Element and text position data
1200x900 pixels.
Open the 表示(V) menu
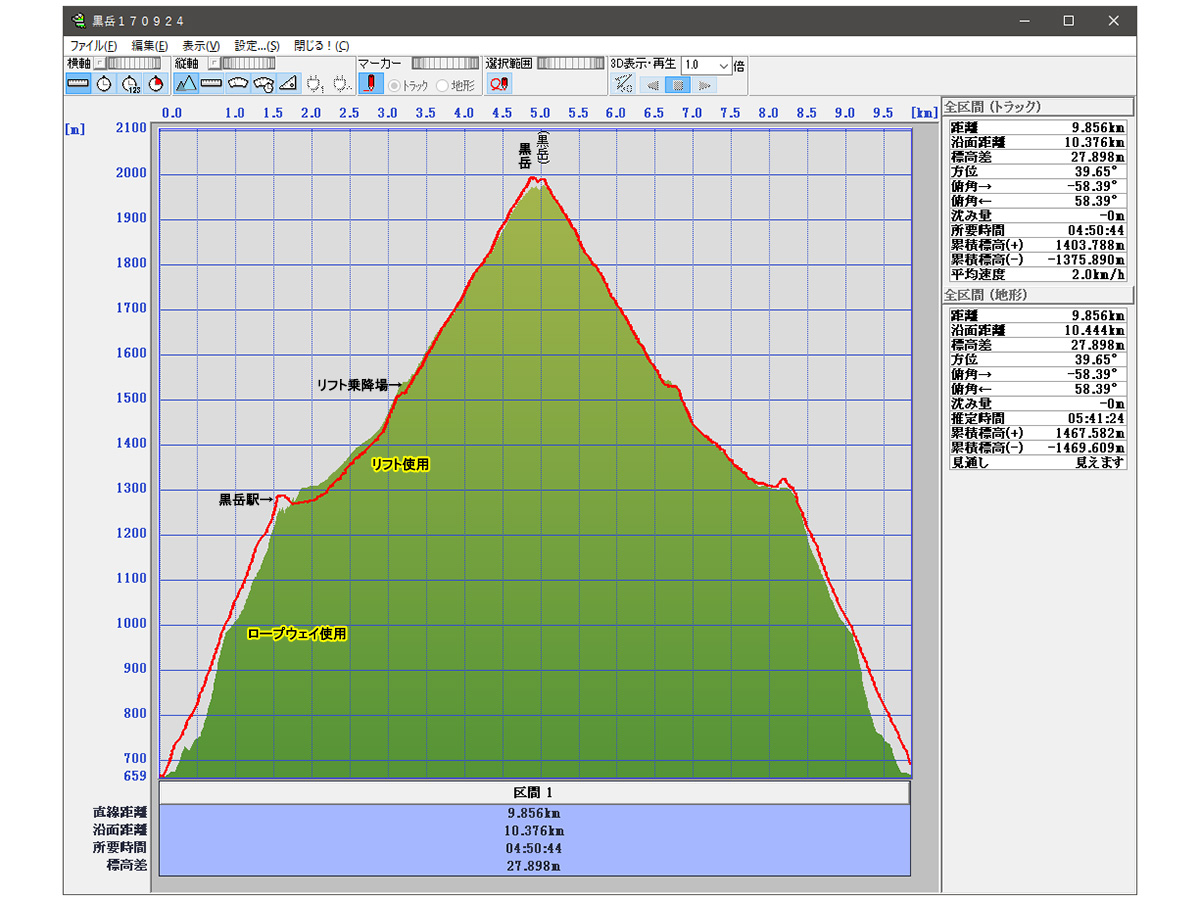click(201, 46)
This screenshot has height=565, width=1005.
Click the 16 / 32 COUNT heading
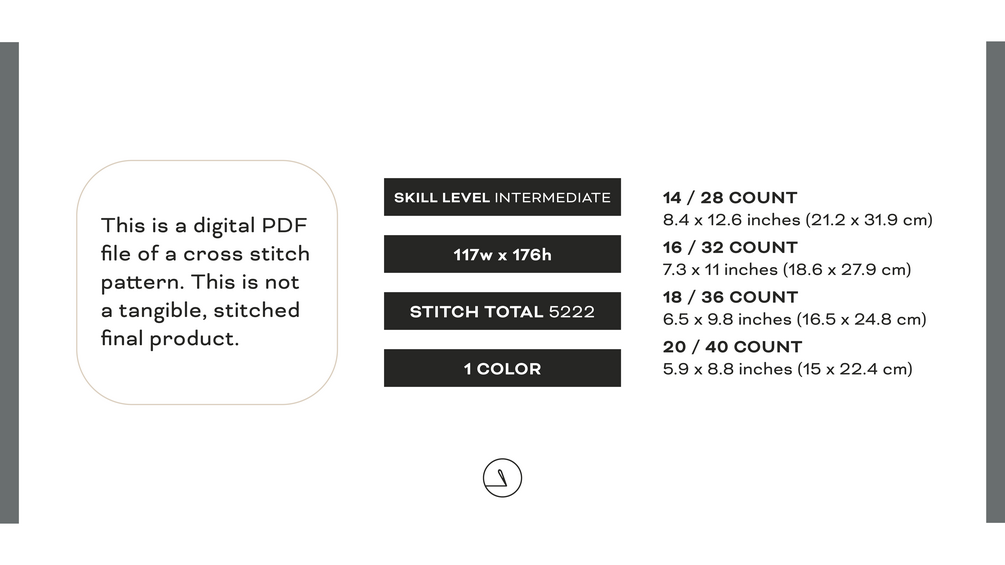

• [Requirement] Pull out every line of the entries above that contains the string "height", treating uppercase and lowercase as different.

• [Answer for this exercise]
This screenshot has height=565, width=1005.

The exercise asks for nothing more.